传令兵的一句话传到矢野次郎的耳朵里就像是用刀子在一点一点地刻在自己的心上,怎么办,我能怎么办?这时,一发高爆榴弹带着呼啸声而至,就在对面离他五米远的地方爆炸,顿时将正在等着他答复的传令兵整个人的身子都掀了起来,重重地砸在了矢野次郎的身体上,他清楚地听到清脆的两声咔嚓声响,紧接着就是从胸口下传来的剧痛,根据经验判断,应该至少断了两根肋骨。矢野次郎一把将压在身上的传令兵推开,吐掉嘴里的灰尘,低头一看传令兵,早已经血肉模糊了,死得不能再死了。

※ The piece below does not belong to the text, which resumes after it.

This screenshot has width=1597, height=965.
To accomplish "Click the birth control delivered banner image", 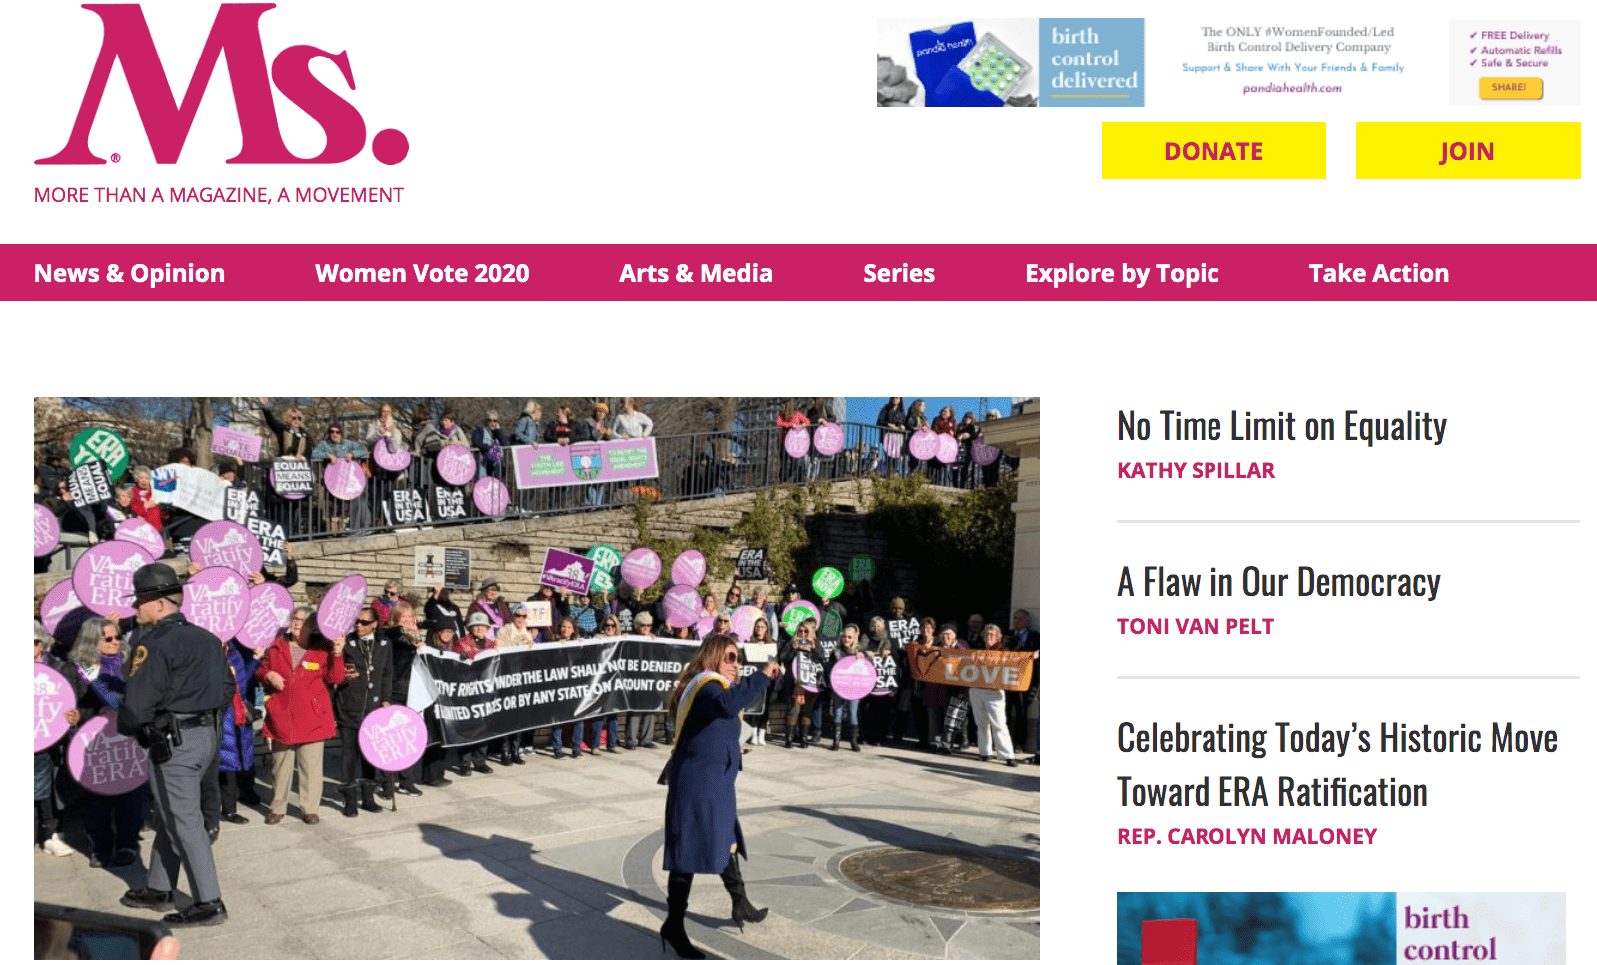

“八嘎……”矢野次郎的话还没骂完,就被胸口牵动产生的剧烈痛感硬生生地憋回去了,疼,实在是太疼了。不能再这样下去了,必须想办法,不然整个小队都得被交待在这里。突然,他的脑袋里灵光一现,两条绳索,刚才支那人逃走的时候还留下了两条绳索。
这时旁边的一个士兵猫着腰走了过来,关切地问:“长官,你没事吧?”
“快扶我起来,去城墙北侧,让其他的人跟上,快!”矢野次郎咬着牙说完这句话,疼得豆大的汗珠从额头上滚落。
“长官,你受伤了?”鬼子士兵继续问。
“八嘎!”要是在平时的时候,矢野次郎早就一个大耳瓜子扇过去了,但是他现在断了两根肋骨,连自己行动都困难,别说是打人了,“赶紧按我说的做,快!”矢野次郎气得嘴角都抽搐起来。
“哈依!”士兵不明所以,但是长官的命令还是要执行的。
很快矢野小队仅剩的十四名官兵便在垂着绳索的垛口集合了,这些士兵全须全尾的没几个,大多都受了伤,矢野次郎在士兵的搀扶下,急促地喘着粗气道:“快,从……从这里下去。”
“长官?”士兵们你看看我,我看看你,他们都以为矢野次郎说错了。
一个鬼子军曹军衔最高了,壮着胆子问道:“长官,我们这是要?”
“逃命,快,没……没时间了。”矢野次郎现在懒得跟他们解释,话说回来了,就是有时间解释的话他也不会解释,因为疼,说话都疼。
“哈依!”鬼子军曹不敢多问,当即招呼其他的士兵顺着绳索往下爬。